Email list hosting service & mailing list manager


Scraping full text documentation into the API Lassi Kortela 12 Jul 2019 11:22 UTC

In my opinion, the API should eventually serve the full text of Scheme
documentation for RnRS, SRFI, implementations, and libraries. This will
make it easy to make various documentation readers (web-based,
devdocs.io / Dash.app style, Emacs, REPL, etc.)

This is a very ambitious goal, but I think useful, and I don't see any
harm in it. (Documentation is under an open source / free software
license, so we are allowed to copy it and serve it.) It doesn't matter
if it takes 2-3 years to get this to a useful state. We have time.

I'd just like to take this into account now so that the infrastructure
is ready. As far as I can tell, documentation can be scaped by the exact
same framework as introduced in my last email. I can't think of any
modifications that are needed. To start, we just need a Texinfo parser
(most Scheme documentation seems written in Texinfo) and figure out a
S-expression representation for it (Guile already has one that we can
maybe use). We can support other doc formats, but starting with Texinfo
is the fastest way to parse a lot of real docs.

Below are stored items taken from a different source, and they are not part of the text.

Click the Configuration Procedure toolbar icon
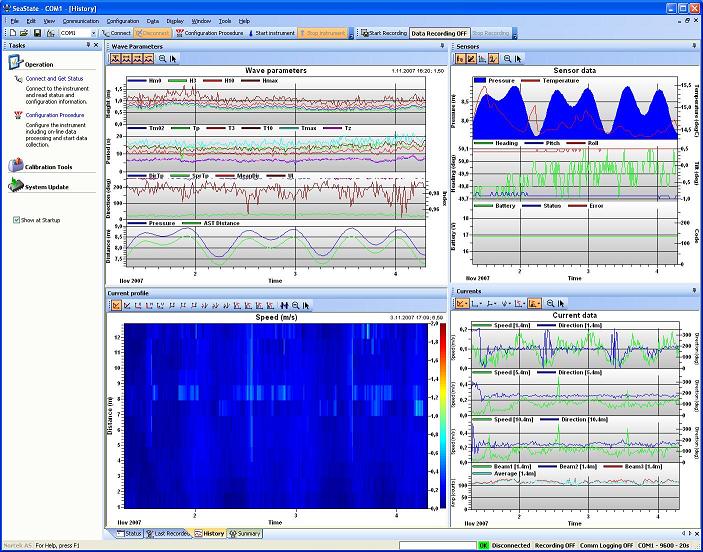click(208, 33)
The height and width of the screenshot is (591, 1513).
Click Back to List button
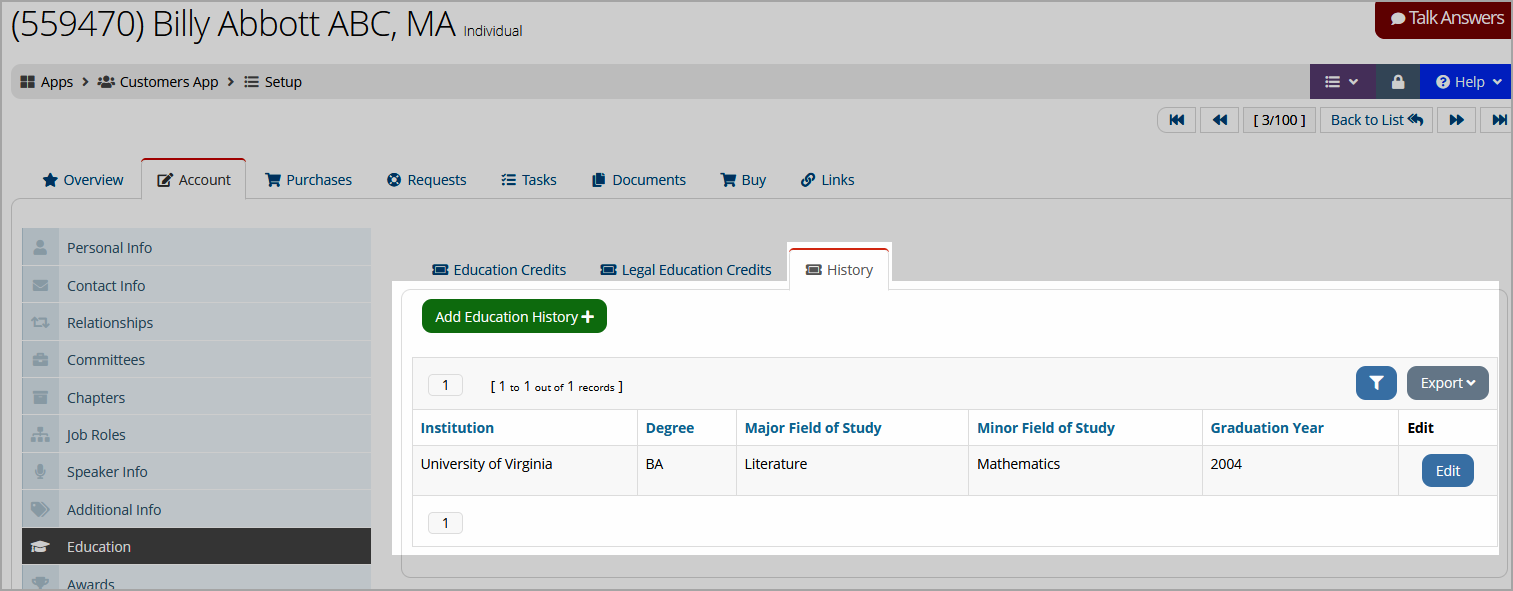pyautogui.click(x=1376, y=120)
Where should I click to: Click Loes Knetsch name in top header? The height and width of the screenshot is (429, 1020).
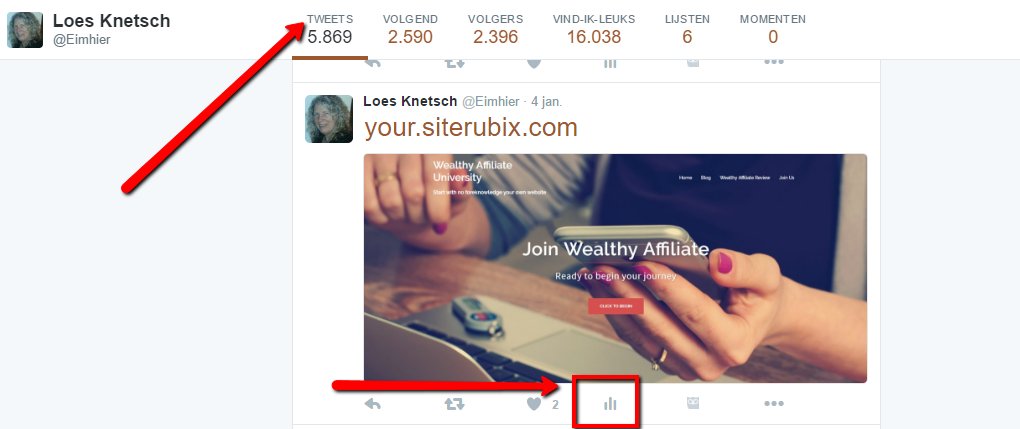click(111, 21)
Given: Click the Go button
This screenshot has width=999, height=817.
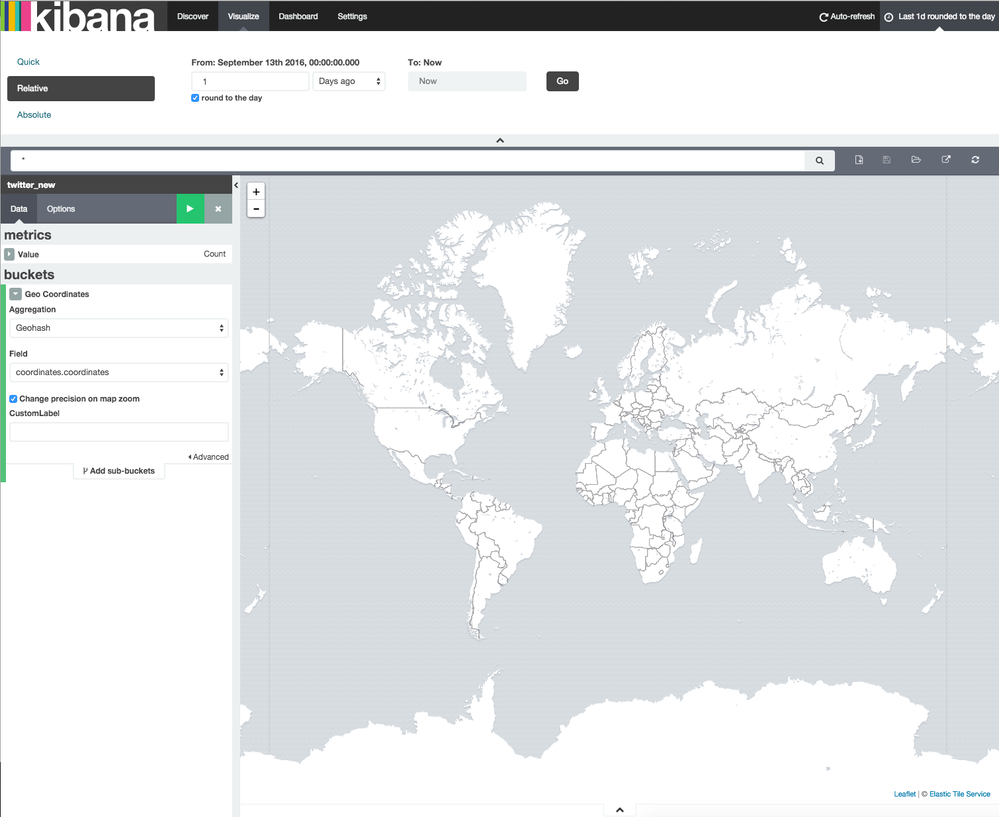Looking at the screenshot, I should 561,81.
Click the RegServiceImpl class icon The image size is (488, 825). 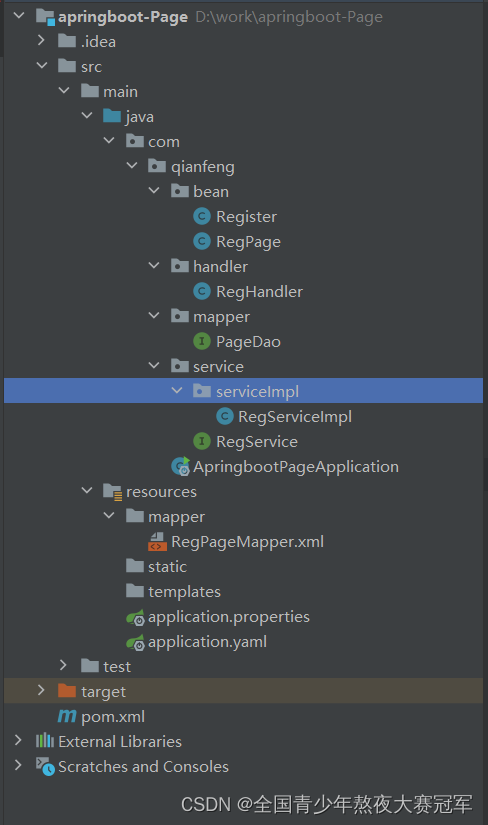(225, 416)
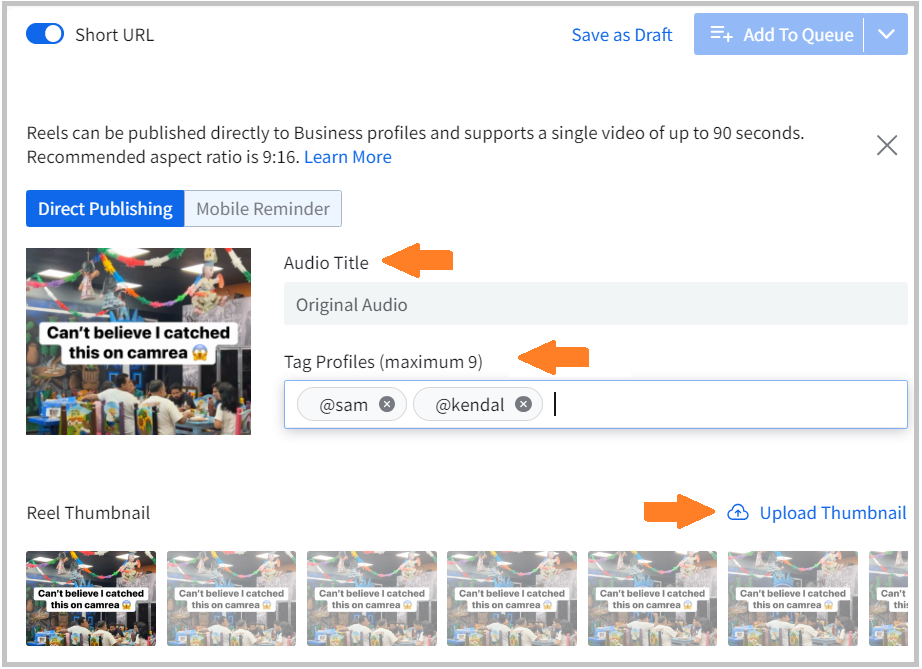The image size is (922, 669).
Task: Select the Direct Publishing tab
Action: point(105,209)
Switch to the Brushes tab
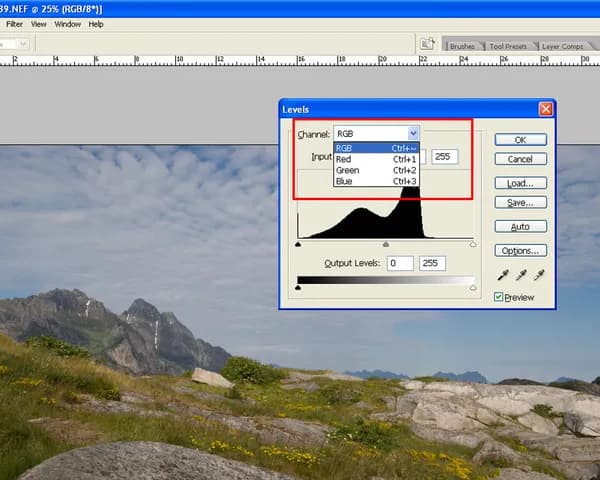The height and width of the screenshot is (480, 600). coord(462,46)
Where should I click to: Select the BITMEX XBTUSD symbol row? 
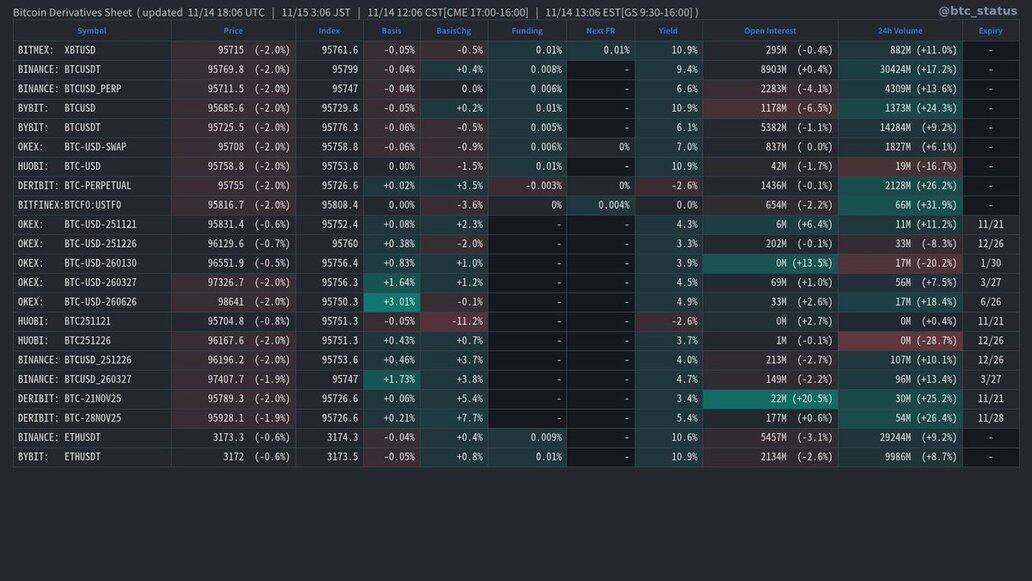(x=91, y=50)
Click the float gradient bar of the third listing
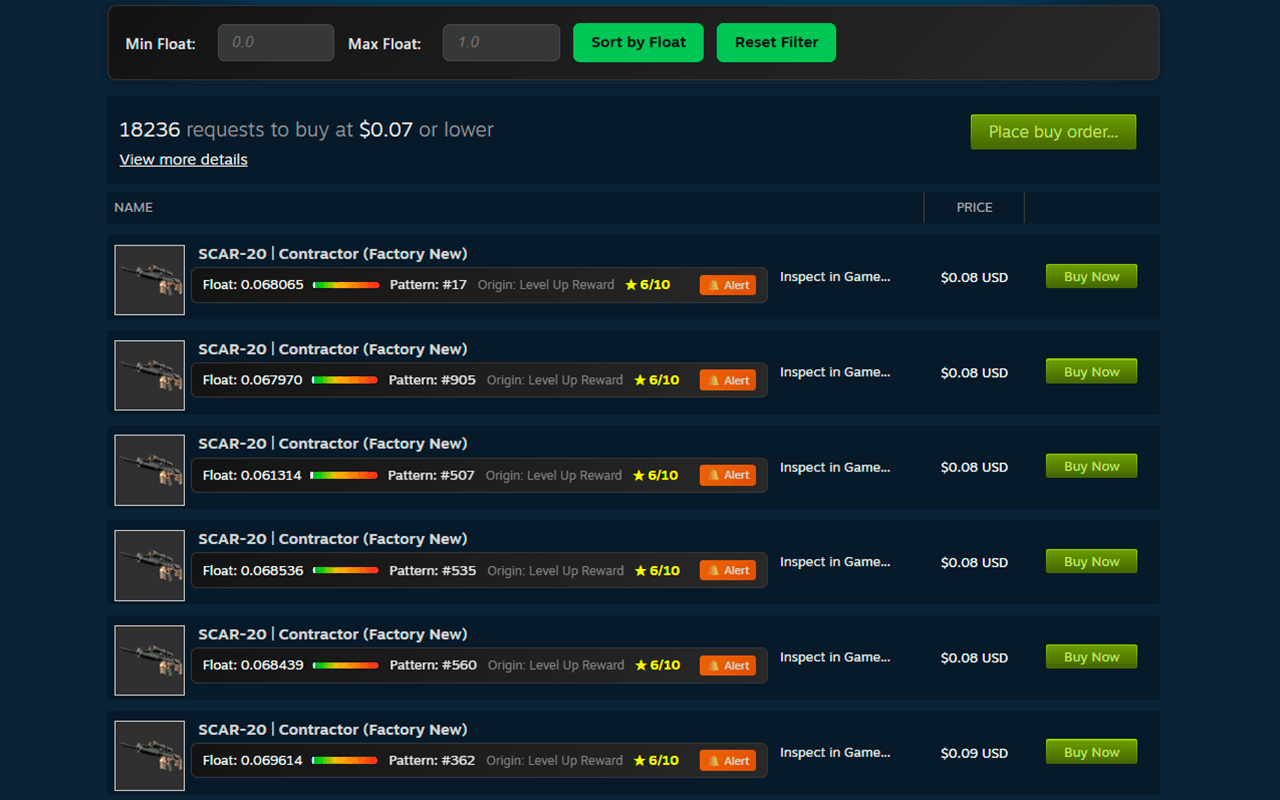The width and height of the screenshot is (1280, 800). tap(345, 475)
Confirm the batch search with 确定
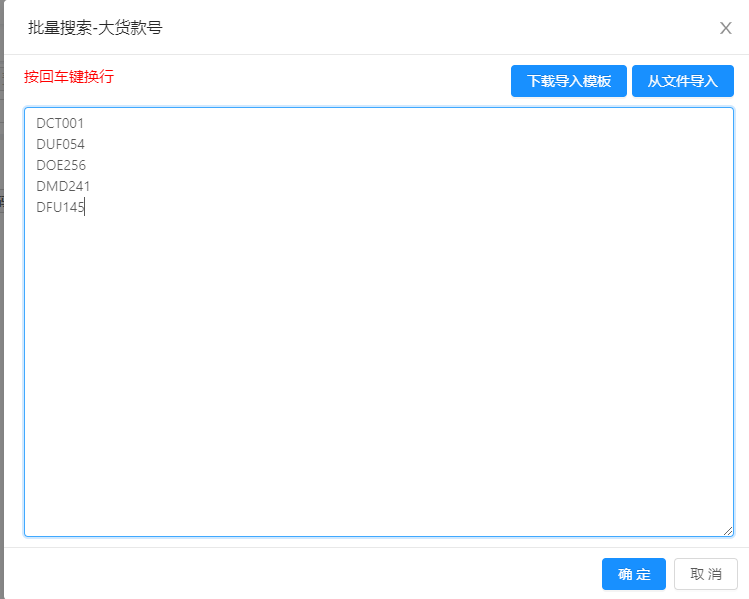The image size is (749, 599). [634, 574]
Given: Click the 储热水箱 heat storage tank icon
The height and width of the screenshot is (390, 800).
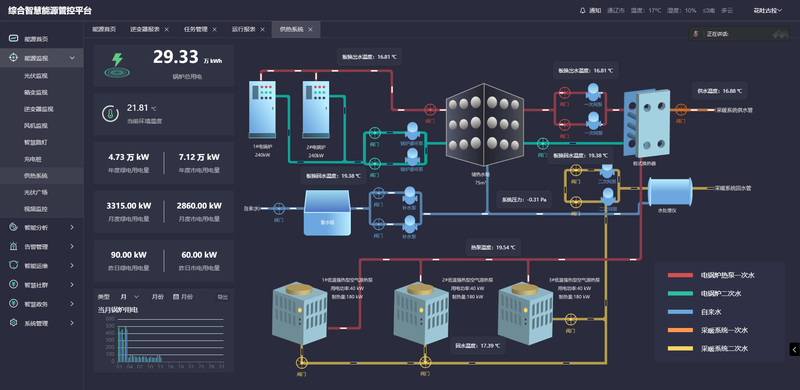Looking at the screenshot, I should pos(485,124).
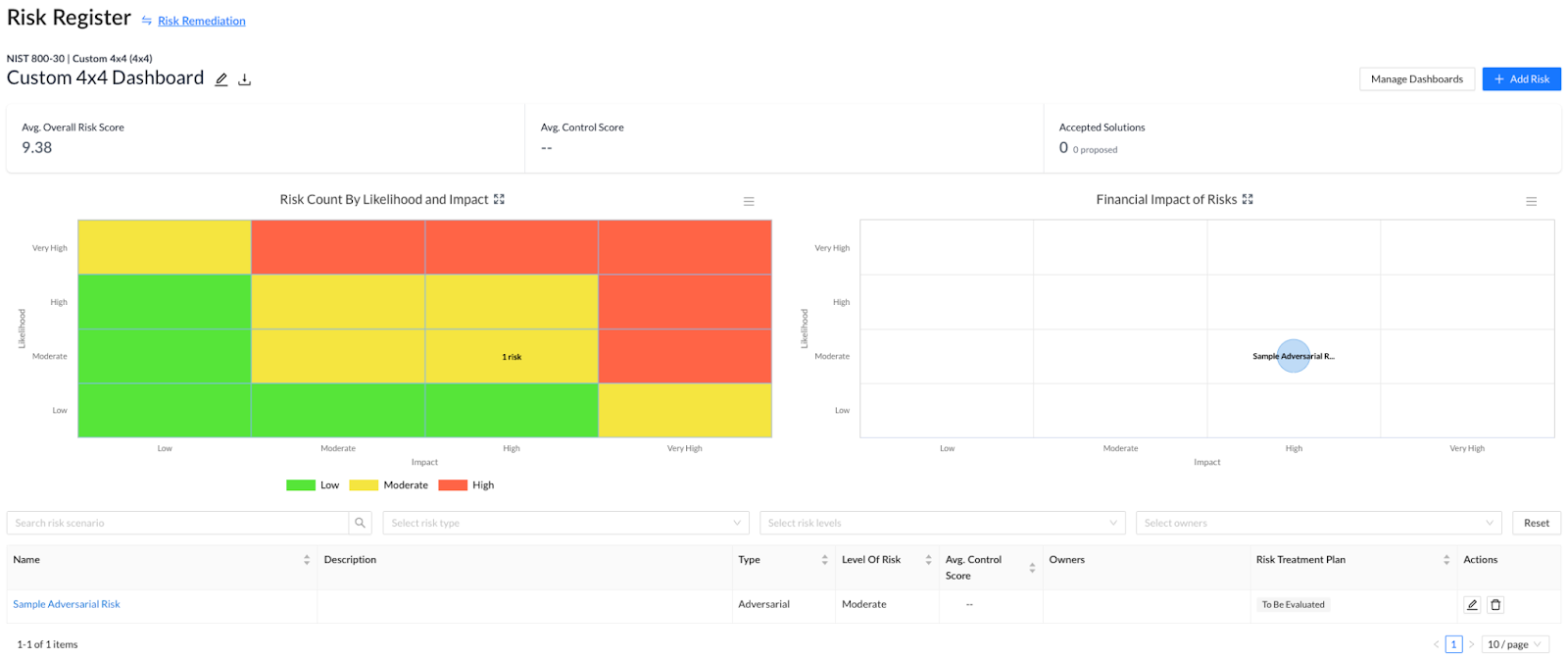This screenshot has height=659, width=1568.
Task: Click the Add Risk button
Action: [x=1521, y=78]
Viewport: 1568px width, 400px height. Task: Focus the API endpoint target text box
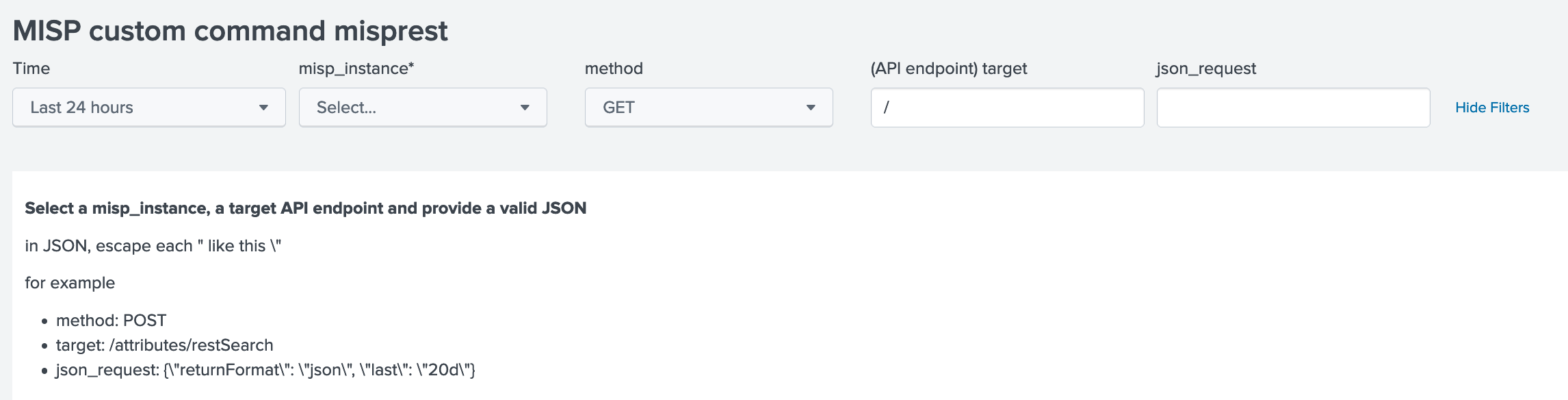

The giant S-expression may eventually become like 100 MiB in size if
most Scheme documentation is scraped, but I don't think it matters.
There are countless approaches to storage (split into small files, use
binary files, use a database, etc. etc.) It's an implementation detail.

It would also be awesome to have full-text search of all the
documentation. Amirouche's search engine can probably be used by the
time we have a large amount of actual docs included.